Anggaplah, kesadaran Nam Jungkook telah lenyap; sebab terbawa oleh kadar alkohol yang sesungguhnya tak seberapa. Hingga menciptakan rancauan tak jelas, yang terus saja ia lontarkan tanpa tau malu. Menyisakanku yang berdecih secara berulang, lantas menarik sisi lengan jacket denim yang Nam Jungkook kenakan guna menyeret pria itu, untuk segera mendekati daun pintu, "Ah apa noona, mengusirku?"

Jengah rasanya, melihat bagaimana raut merengut seorang pria seusia Jungkook, yang harusnya dapat menggagahi wanita ketika kesadarannya diserang mabuk—malah kini ia terlihat bak anak balita diusia lima tahun. Serta merta membuatku lekas mendebumkan daun pintu, hingga sedikit susah payah untuk menggiring langkah pria yang langsung saja berbisik, "Noona, mampirlah sebentar ke tempatku."

Lagi, nafasku terhela alot tatkala kembali ku turuti permintaan seorang Nam Jungkook yang langsung saja terkekeh sinting; sebelum jemari panjangnya lantas menekan kombinasi angka.

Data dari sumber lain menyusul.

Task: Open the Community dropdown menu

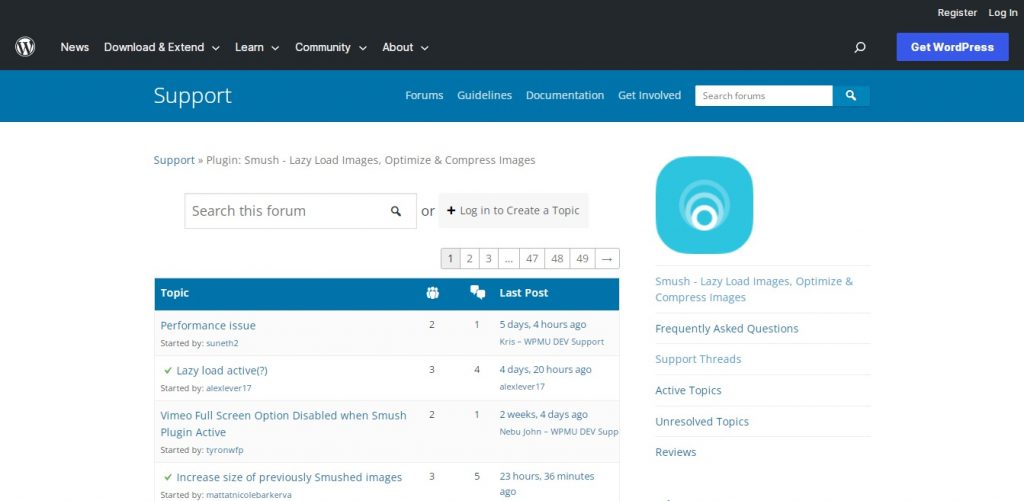Action: point(330,47)
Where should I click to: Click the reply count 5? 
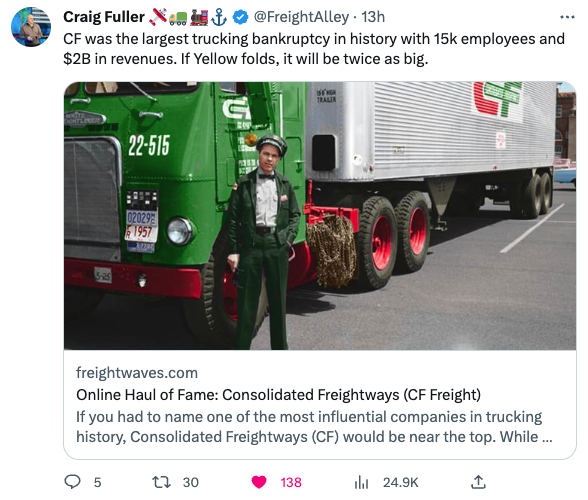(x=98, y=482)
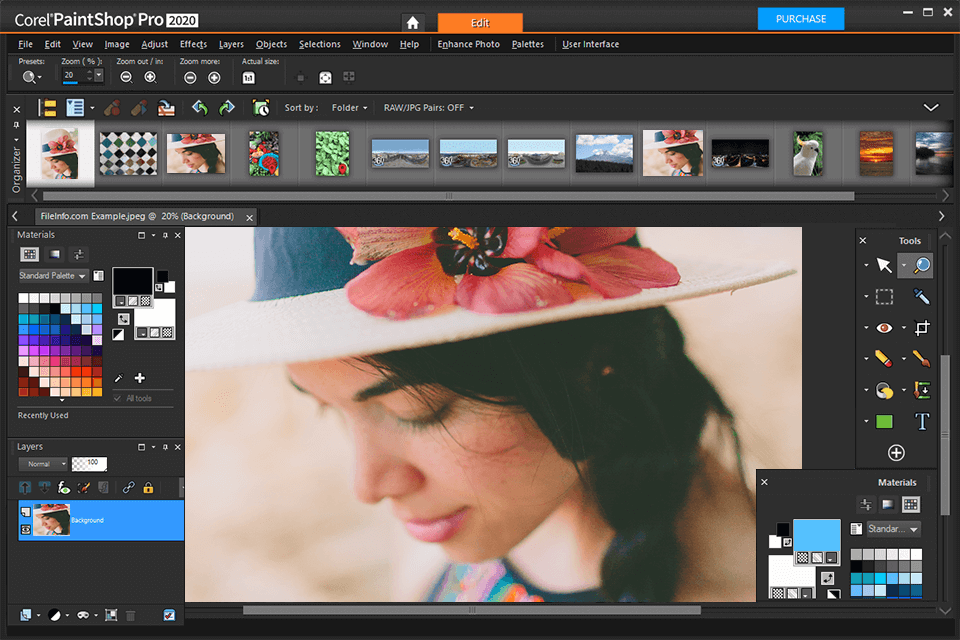Open the Sort by Folder dropdown

(349, 107)
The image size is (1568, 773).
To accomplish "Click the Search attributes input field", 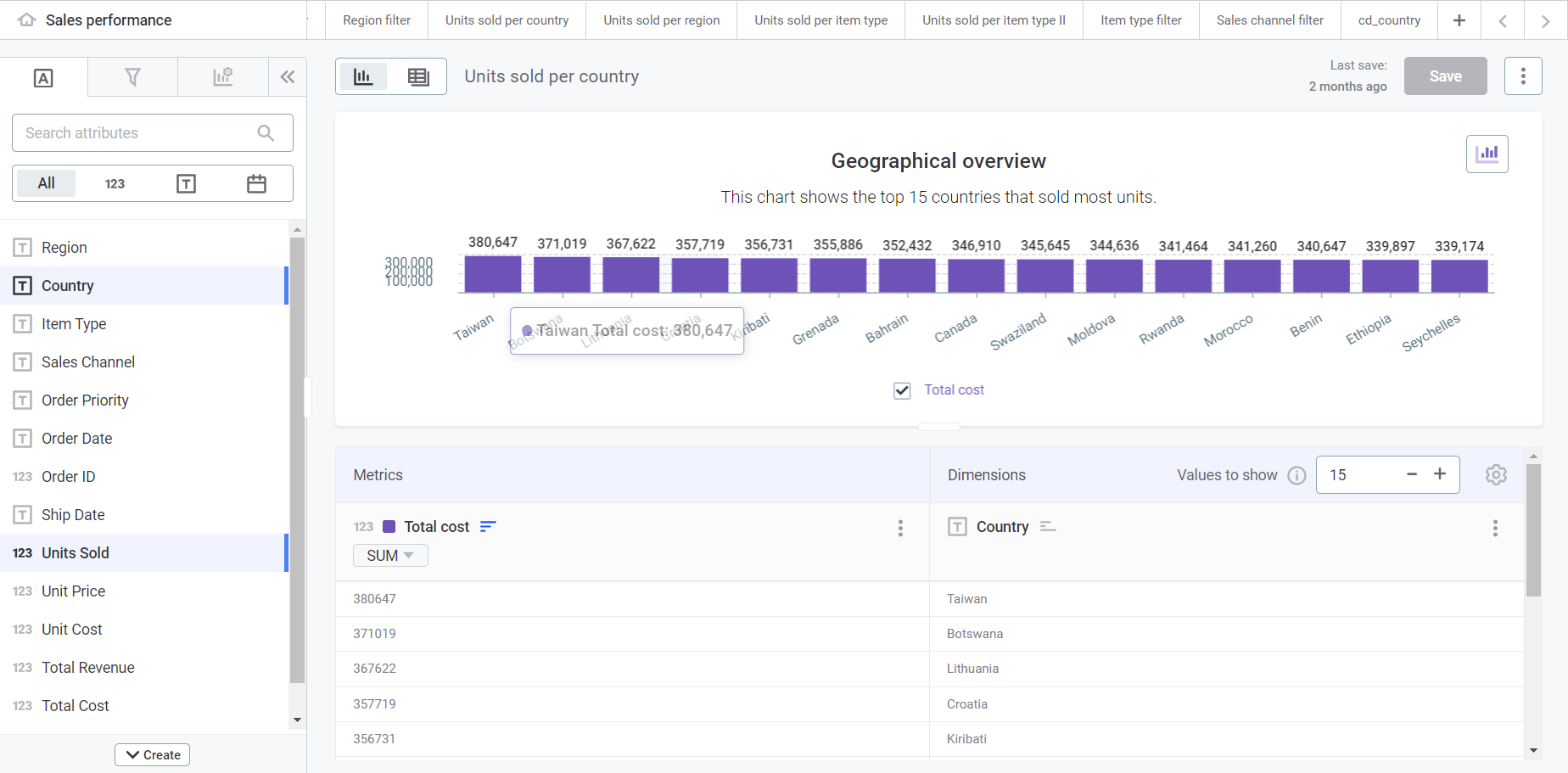I will pos(140,132).
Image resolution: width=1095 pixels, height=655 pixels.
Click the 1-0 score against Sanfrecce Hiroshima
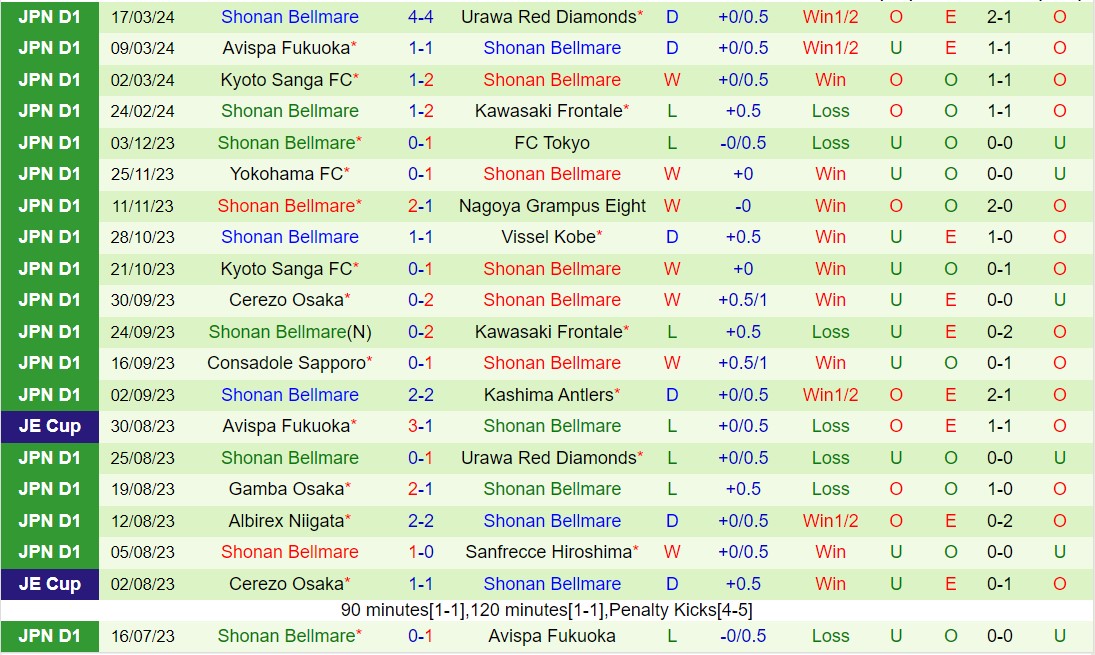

Membuatku berdesis singkat, selepas ku dapati ia yang hanya menekan angka 000000, "Sekali bocah, ya tetap saja bocah. Ia bahkan tak dapat membuat password yang lebih sulit." gumamku.

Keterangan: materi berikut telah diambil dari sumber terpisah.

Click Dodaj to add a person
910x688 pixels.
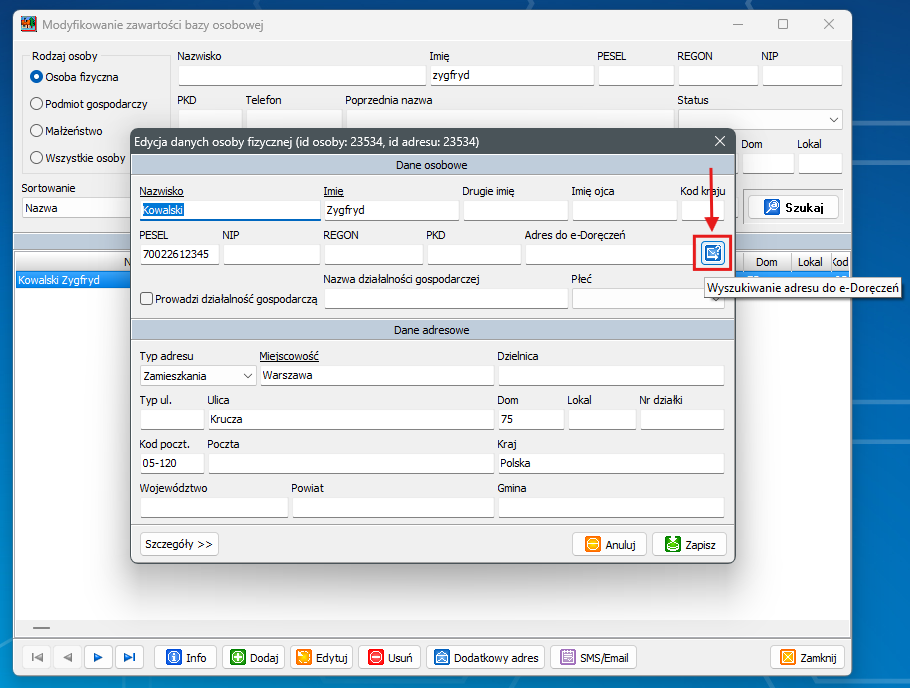pos(254,657)
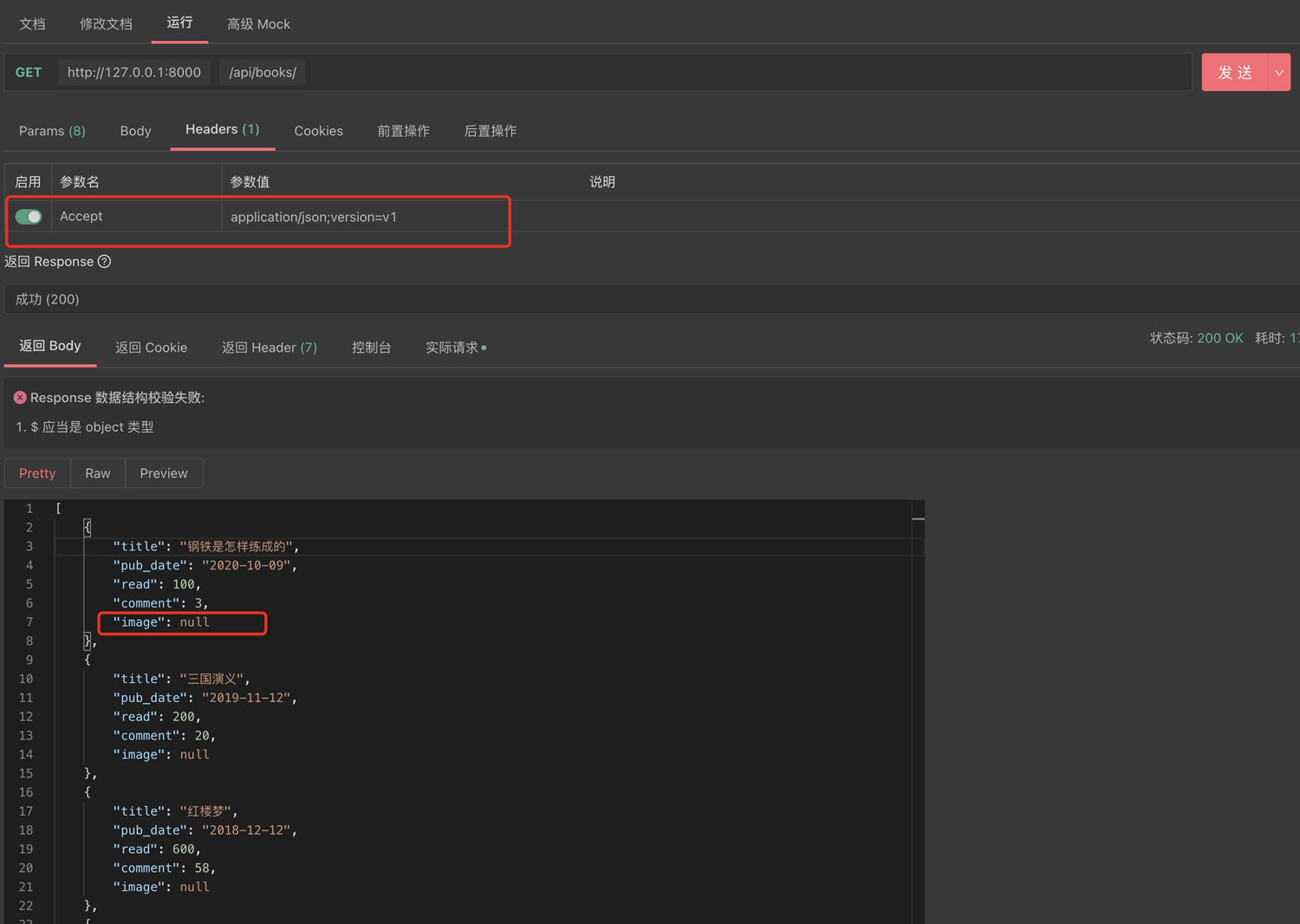Switch to the 修改文档 tab
The height and width of the screenshot is (924, 1300).
[x=106, y=24]
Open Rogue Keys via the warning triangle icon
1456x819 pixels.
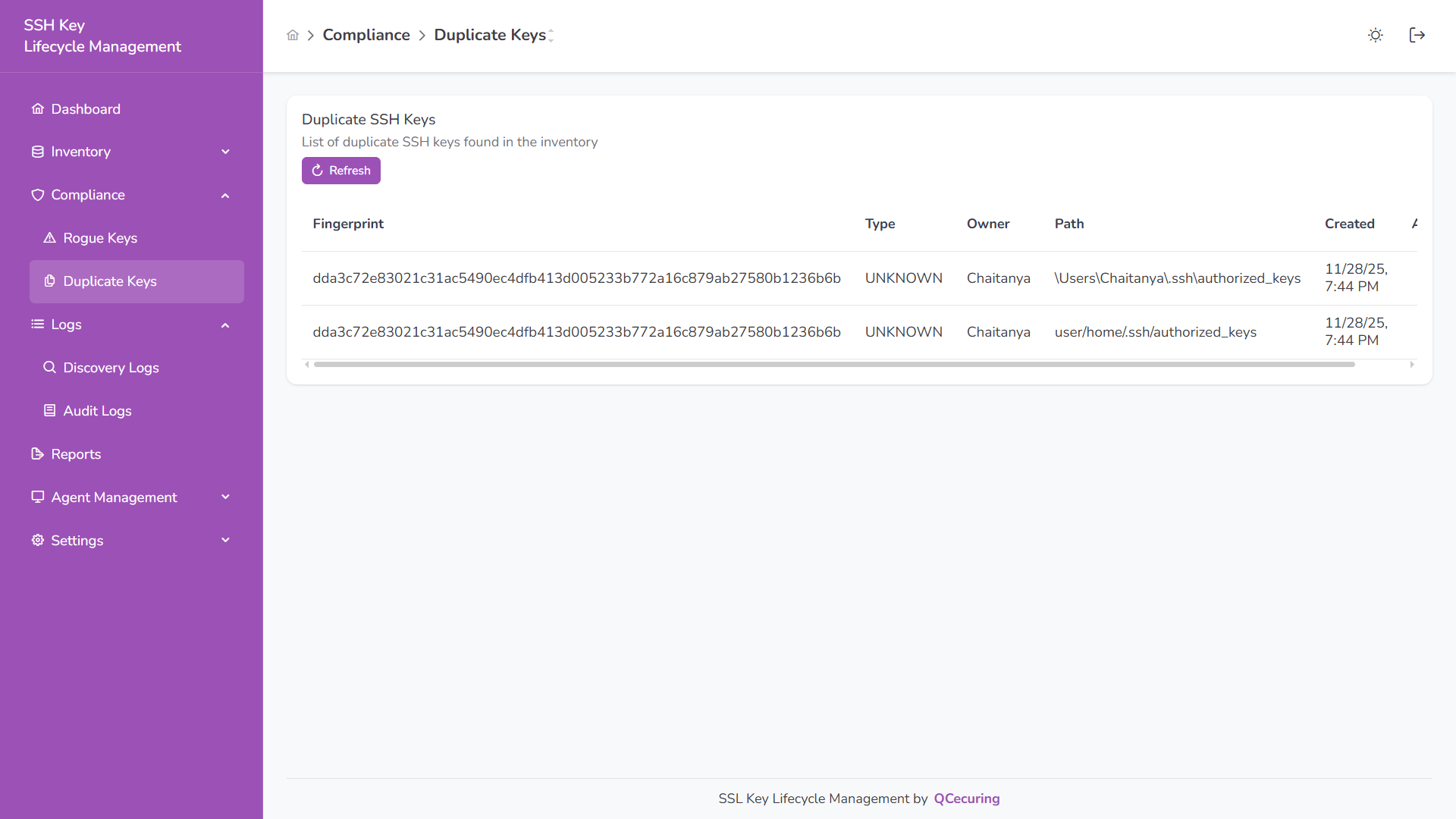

Sejurus memendar pandang ke sekeliling ruangan bersama langkah terseret; irisku lantas membola tatkala mendapati perilaku aneh, dari pria yang kini terlihat menggelengkan kepala, hingga mengibaskan Tshirt yang melekat pada tubuhnya, "Sial. Rasanya panas sekali!"

Andaikata Nam Jungkook itu sungguh seorang bocah berusia lima tahun, mungkin wajahku takkan berpaling; selepas ku dapati ia yang kelewat gila, sebab begitu asal telah menanggalkan Tshirt yang ia kenakan. Menyisakan pemandangan kelewat mengagetkan, bahkan membuatku tersedak saliva, hingga tungkaiku lekas bergerak mundur secara otomatis. Itu gila—tubuh atasnya sungguh terekspos dengan jelas.

"Eoh? noona, mau kemana?" interupsinya, bersama langkah cekatan. Lantas mencekal pergelangan tanganku, yang hendak meraih knop pintu. Serta merta membuat irisku melebar, sebelum mengerjab canggung seraya merotasikan iris sekilas, guna mendapatkan sebuah alasan agar paling tepat, "Aku harus pulang Jung, besok ada kelas pagi." bohongku, yang jelas terendus olehnya sebab gelagap yang ku tampilkan, terlihat begitu kentara.

Kekehan Nam Jungkook, mengudara. Sedikit menukikkan satu alis, dengan satu jari telunjuk yang terangkat guna menggaruk pelipis selama sepersekon, sebelum tungkainya lantas bergerak maju. Jarak yang perlahan terkikis, tak pelak membuatku berdehem singkat, seraya merotasikan iris untuk mencari titik pandang lain, yang lebih menarik—dibanding dada bidang, serta kotakan perut seorang bocah yang langsung bersua, "Noona pasti ingat— jika aku menyimpan pengaman, yang tempo hari akan noona buang itu, bukan?"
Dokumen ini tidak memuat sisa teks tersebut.